**Goal of the exercise**: The listing below has to be output exactly as given, less its pictures.

**Data provided**:
=-=-=-=-=

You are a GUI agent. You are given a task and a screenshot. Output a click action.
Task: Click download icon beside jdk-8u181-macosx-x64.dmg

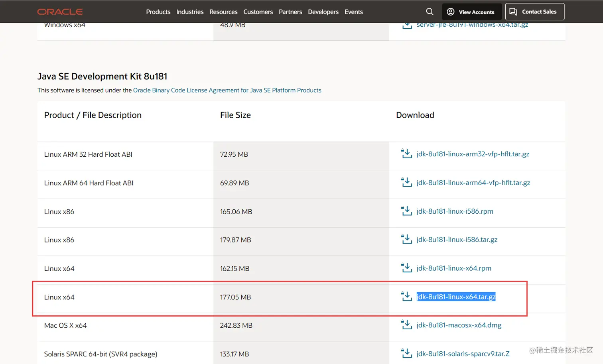point(406,325)
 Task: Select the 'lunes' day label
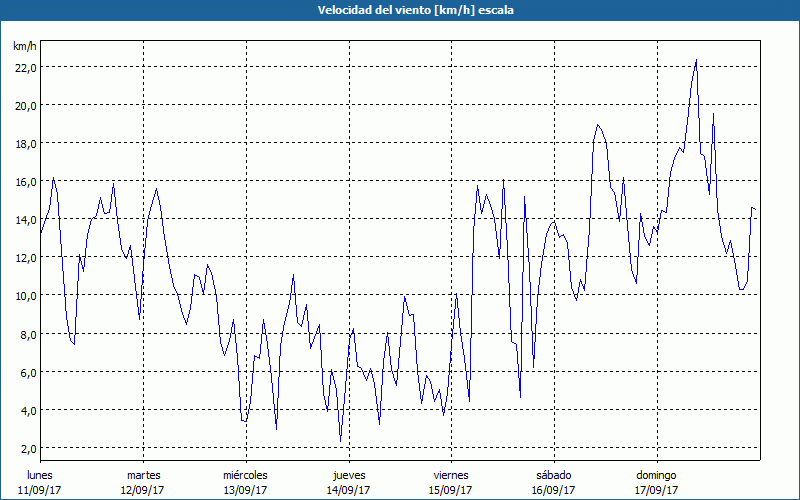[x=41, y=474]
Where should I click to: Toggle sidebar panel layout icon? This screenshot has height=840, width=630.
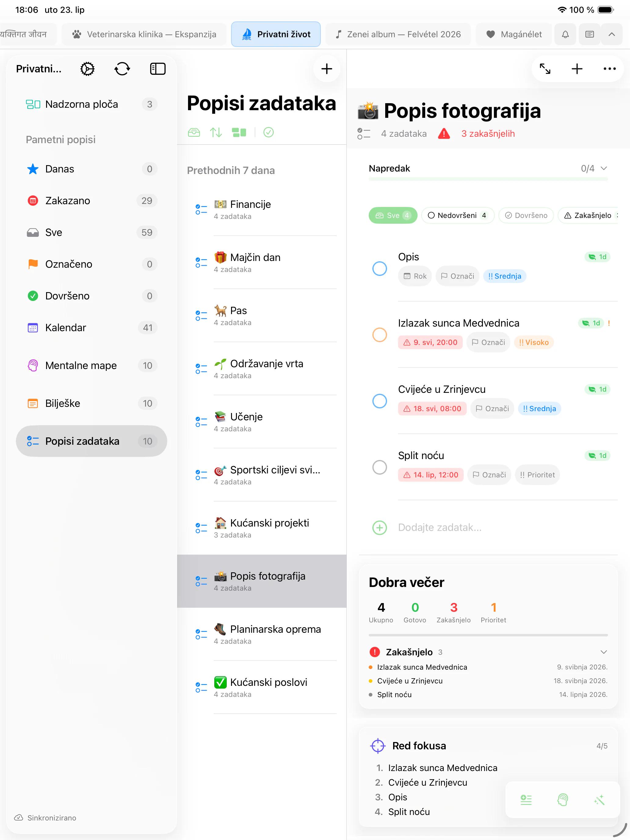[x=158, y=69]
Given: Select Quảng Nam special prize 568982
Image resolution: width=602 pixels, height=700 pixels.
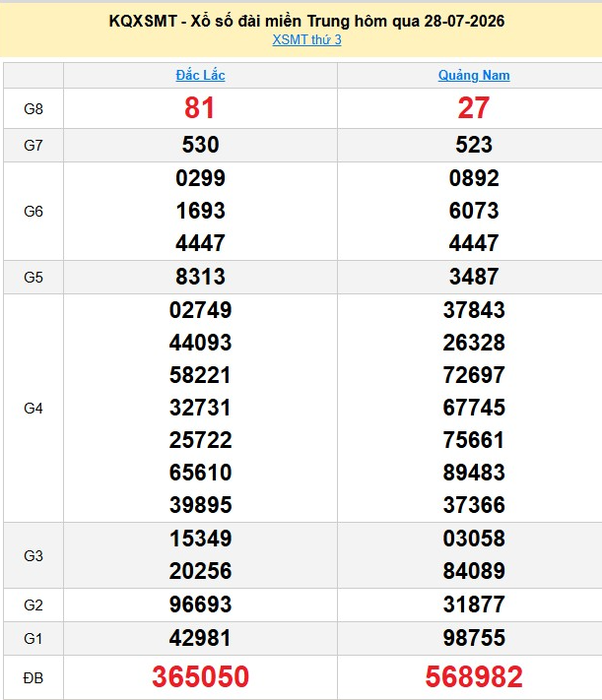Looking at the screenshot, I should [474, 676].
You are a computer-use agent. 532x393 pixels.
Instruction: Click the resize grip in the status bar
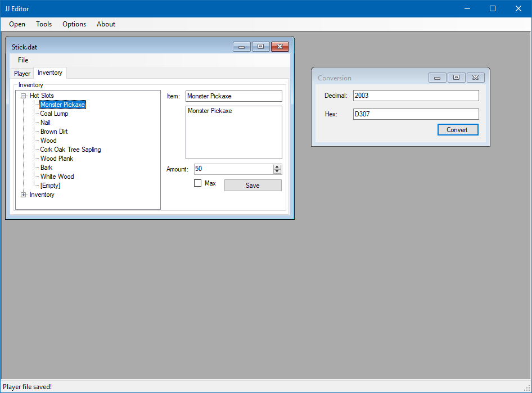528,387
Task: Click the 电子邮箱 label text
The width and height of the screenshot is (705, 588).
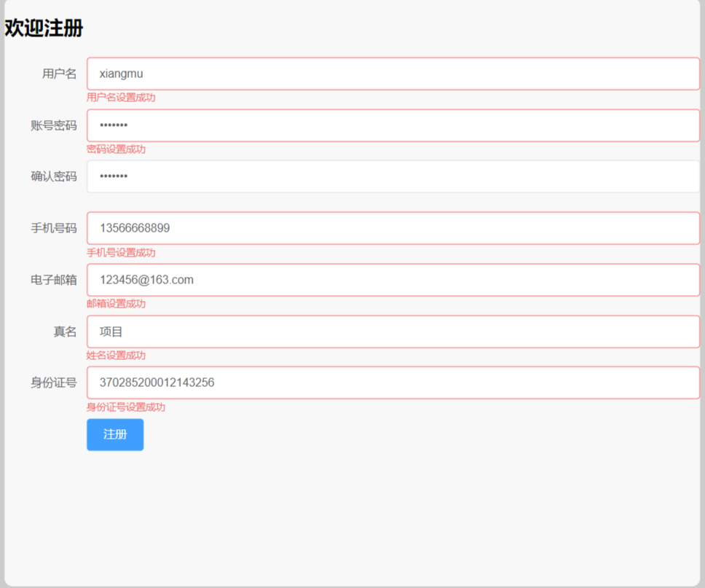Action: click(53, 280)
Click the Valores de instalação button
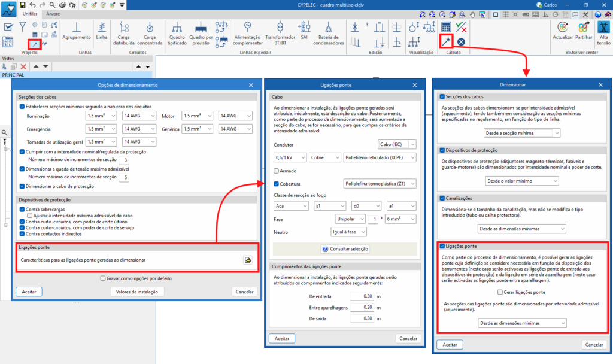 click(x=137, y=292)
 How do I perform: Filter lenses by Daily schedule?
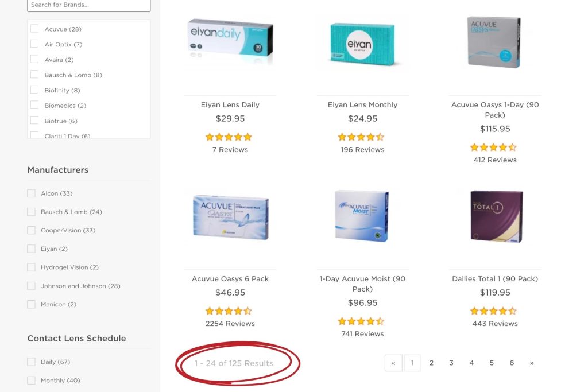[x=31, y=362]
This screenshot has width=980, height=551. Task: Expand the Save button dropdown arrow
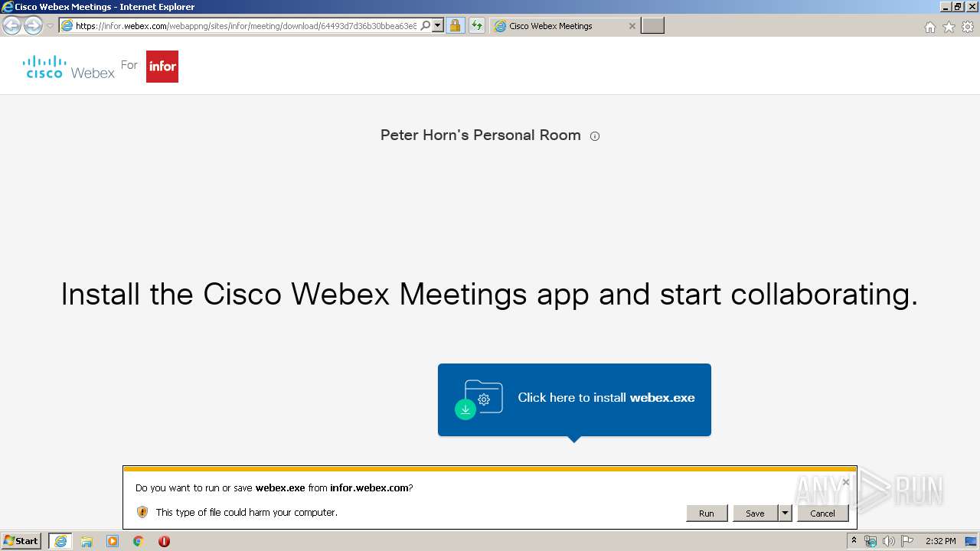coord(785,514)
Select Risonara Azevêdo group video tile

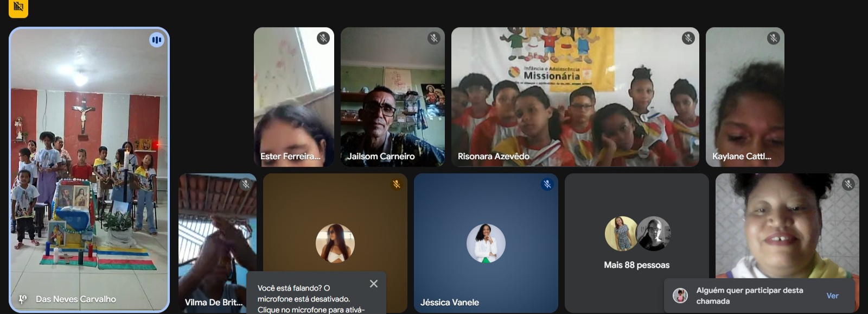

=-=-=-=-=

**Exercise solution**:
You are a GUI agent. You are given a task and a screenshot. Output a click action.
Task: Click download icon beside jdk-8u181-macosx-x64.dmg

point(406,325)
 Task: Select the 'lunes' day label
[x=41, y=474]
Where should I click to: Toggle sidebar panel layout icon? This screenshot has height=840, width=630.
[x=158, y=69]
Given: Select Quảng Nam special prize 568982
Image resolution: width=602 pixels, height=700 pixels.
Looking at the screenshot, I should [474, 676].
You are a computer-use agent. 532x393 pixels.
Instruction: Click the resize grip in the status bar
528,387
Task: Click the 电子邮箱 label text
The width and height of the screenshot is (705, 588).
Action: click(53, 280)
Click the Valores de instalação button
 click(x=137, y=292)
 How do I perform: Filter lenses by Daily schedule?
[x=31, y=362]
This screenshot has width=980, height=551. Task: Expand the Save button dropdown arrow
coord(785,514)
Select Risonara Azevêdo group video tile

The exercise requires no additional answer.